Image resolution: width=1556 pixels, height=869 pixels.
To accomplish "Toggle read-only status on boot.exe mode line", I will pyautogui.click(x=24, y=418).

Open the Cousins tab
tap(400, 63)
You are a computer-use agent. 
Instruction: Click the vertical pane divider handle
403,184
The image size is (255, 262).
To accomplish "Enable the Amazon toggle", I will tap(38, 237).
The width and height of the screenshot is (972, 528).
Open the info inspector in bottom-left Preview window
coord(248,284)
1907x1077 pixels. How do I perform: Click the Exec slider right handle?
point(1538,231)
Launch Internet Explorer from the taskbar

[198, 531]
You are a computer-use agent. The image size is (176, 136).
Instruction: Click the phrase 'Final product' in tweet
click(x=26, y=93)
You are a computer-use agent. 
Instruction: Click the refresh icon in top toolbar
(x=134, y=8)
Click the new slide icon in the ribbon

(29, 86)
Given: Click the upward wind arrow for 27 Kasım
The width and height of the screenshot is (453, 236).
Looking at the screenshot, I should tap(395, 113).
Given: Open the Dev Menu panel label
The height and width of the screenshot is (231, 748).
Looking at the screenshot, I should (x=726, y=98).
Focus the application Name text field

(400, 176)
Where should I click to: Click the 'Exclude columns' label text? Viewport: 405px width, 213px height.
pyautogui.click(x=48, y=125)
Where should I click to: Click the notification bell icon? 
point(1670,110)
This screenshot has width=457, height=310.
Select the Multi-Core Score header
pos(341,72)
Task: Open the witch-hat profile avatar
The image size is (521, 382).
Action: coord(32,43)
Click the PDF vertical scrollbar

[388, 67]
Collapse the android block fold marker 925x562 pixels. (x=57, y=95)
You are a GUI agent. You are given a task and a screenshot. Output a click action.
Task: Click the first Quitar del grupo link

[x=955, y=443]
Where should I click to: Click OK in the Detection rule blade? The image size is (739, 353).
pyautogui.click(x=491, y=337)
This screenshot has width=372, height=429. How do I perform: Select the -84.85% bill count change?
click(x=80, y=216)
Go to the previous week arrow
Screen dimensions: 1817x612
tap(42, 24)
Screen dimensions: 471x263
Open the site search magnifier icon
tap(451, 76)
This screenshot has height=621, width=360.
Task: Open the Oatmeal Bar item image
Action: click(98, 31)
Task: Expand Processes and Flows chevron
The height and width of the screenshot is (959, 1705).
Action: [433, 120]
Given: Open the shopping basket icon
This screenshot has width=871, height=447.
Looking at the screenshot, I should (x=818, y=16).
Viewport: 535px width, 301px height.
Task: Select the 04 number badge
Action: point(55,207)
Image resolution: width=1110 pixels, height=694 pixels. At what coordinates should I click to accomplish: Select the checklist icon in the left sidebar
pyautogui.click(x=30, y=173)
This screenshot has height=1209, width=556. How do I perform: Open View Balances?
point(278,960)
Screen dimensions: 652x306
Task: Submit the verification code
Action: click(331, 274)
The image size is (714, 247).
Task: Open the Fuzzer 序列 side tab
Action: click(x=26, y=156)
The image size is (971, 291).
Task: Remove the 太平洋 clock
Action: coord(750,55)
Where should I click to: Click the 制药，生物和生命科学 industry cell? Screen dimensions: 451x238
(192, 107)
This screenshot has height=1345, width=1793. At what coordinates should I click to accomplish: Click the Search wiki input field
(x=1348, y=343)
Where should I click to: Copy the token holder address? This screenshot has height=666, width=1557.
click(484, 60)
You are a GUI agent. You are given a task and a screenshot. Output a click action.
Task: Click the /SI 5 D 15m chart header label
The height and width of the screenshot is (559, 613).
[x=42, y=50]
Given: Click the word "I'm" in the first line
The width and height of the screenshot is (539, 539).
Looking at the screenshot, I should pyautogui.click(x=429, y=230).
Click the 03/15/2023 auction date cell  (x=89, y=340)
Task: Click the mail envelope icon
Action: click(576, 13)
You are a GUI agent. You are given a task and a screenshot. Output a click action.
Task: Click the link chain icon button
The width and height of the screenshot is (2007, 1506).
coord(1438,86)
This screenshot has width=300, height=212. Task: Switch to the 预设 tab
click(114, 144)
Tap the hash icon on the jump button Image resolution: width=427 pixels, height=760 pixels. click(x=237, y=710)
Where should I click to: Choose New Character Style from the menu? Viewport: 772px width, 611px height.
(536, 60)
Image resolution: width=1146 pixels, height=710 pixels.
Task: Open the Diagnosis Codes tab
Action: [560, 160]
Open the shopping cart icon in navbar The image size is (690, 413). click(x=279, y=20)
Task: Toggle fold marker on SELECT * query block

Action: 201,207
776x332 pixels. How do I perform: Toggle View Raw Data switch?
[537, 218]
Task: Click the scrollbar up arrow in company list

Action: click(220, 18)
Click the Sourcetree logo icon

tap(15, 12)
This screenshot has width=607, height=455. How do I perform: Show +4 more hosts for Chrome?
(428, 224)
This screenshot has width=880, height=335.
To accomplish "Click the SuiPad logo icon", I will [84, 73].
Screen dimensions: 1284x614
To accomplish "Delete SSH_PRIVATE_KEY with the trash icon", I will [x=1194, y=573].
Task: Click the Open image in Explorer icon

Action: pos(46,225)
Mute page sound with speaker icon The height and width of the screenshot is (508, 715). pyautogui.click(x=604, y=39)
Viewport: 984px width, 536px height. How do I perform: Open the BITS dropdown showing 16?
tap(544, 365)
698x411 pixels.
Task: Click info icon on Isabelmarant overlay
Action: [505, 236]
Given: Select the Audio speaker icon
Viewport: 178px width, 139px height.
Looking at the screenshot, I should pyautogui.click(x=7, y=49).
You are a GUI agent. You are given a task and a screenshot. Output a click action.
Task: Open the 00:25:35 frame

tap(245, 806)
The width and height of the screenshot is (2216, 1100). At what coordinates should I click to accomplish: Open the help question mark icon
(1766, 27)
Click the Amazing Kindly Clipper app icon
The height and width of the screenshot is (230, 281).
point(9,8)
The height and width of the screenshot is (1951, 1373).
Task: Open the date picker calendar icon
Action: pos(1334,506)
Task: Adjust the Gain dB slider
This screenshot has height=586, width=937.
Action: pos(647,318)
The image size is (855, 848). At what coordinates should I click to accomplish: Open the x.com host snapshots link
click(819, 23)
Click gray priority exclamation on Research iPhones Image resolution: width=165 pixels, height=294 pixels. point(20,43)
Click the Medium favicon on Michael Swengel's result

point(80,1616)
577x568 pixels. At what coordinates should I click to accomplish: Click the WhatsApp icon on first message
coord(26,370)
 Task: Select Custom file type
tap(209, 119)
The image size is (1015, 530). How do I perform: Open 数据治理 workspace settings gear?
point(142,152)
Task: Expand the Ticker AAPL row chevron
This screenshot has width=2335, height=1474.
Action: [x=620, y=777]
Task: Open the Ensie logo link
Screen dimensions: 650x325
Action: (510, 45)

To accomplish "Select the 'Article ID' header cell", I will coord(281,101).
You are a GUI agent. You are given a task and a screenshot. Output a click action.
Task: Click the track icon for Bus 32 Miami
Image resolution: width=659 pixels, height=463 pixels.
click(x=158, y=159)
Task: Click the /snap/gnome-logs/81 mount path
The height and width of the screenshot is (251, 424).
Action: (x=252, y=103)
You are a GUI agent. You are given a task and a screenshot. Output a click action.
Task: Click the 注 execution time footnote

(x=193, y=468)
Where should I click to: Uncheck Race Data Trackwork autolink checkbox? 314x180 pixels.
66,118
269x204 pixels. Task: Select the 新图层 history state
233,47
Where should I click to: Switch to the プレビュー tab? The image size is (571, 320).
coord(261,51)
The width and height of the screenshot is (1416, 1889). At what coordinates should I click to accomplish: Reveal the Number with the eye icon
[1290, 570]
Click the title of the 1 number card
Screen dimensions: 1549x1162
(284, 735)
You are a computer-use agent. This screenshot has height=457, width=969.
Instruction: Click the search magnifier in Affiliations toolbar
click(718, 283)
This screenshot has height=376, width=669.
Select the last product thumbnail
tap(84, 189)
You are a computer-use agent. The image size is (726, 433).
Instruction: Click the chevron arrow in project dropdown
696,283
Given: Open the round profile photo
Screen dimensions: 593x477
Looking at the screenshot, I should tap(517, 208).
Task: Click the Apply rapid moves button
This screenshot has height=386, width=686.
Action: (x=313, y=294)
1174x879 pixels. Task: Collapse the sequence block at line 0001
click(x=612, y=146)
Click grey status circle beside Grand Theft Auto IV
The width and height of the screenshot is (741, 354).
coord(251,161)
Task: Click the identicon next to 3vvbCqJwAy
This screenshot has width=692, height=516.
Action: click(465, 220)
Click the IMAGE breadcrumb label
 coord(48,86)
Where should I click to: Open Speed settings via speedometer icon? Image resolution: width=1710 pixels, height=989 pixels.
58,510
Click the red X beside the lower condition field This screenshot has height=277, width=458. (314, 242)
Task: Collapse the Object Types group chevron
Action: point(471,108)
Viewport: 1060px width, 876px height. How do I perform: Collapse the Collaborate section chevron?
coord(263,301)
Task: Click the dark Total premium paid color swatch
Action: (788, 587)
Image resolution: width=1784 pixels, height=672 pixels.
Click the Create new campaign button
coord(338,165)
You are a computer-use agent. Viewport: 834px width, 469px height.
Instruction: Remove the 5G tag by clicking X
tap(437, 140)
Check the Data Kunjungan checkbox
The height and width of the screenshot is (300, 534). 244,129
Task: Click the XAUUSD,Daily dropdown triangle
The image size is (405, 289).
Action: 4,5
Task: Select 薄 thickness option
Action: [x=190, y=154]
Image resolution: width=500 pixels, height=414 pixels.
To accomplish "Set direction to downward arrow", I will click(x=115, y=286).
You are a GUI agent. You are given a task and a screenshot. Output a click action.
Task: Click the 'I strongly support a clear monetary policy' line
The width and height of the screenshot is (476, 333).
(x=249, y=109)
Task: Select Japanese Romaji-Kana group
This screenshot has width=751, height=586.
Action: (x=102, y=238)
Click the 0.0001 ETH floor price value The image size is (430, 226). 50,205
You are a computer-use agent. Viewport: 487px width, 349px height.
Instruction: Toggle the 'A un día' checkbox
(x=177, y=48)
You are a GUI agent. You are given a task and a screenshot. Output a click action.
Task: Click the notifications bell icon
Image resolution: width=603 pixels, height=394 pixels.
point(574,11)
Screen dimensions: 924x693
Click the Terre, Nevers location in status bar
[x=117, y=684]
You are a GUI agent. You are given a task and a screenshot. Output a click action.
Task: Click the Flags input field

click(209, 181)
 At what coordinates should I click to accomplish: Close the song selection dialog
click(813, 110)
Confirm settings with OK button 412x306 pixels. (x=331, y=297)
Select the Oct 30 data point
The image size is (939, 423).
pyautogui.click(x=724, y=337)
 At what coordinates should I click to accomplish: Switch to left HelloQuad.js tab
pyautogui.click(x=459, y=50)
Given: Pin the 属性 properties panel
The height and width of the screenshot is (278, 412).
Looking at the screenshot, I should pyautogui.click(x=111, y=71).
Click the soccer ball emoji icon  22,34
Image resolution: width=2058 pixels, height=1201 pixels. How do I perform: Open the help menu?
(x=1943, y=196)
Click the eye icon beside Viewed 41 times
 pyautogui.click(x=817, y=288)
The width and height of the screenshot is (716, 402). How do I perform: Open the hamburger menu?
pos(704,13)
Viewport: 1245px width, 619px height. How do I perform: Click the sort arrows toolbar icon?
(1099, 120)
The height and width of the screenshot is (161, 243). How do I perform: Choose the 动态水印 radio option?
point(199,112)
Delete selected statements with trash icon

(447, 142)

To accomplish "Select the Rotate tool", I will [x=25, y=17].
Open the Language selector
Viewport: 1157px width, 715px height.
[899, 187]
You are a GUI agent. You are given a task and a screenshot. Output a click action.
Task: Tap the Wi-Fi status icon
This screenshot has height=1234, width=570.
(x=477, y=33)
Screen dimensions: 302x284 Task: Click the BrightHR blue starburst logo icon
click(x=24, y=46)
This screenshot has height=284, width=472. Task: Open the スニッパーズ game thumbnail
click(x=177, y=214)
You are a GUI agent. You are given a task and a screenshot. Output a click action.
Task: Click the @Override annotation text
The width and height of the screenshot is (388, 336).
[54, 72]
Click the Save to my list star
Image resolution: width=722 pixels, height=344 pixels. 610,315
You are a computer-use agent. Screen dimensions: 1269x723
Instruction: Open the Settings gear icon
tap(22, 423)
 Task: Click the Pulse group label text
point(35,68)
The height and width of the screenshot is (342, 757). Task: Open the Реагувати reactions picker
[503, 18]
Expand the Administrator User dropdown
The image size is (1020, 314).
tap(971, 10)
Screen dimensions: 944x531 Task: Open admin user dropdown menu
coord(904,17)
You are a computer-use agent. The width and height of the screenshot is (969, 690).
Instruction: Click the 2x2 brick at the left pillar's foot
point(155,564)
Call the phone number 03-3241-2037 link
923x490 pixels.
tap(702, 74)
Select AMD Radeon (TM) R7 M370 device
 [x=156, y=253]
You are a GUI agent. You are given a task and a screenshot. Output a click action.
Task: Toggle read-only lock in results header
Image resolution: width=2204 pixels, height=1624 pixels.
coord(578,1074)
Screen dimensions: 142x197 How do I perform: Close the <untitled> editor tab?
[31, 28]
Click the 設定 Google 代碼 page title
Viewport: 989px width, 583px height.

-- Exercise description --
Copy out the material from the line containing "Click the 0.0001" through the line containing "(x=177, y=48)", word for word.

-- Task output --
Click the 0.0001 ETH floor price value The image size is (430, 226). 50,205
You are a computer-use agent. Viewport: 487px width, 349px height.
Instruction: Toggle the 'A un día' checkbox
(x=177, y=48)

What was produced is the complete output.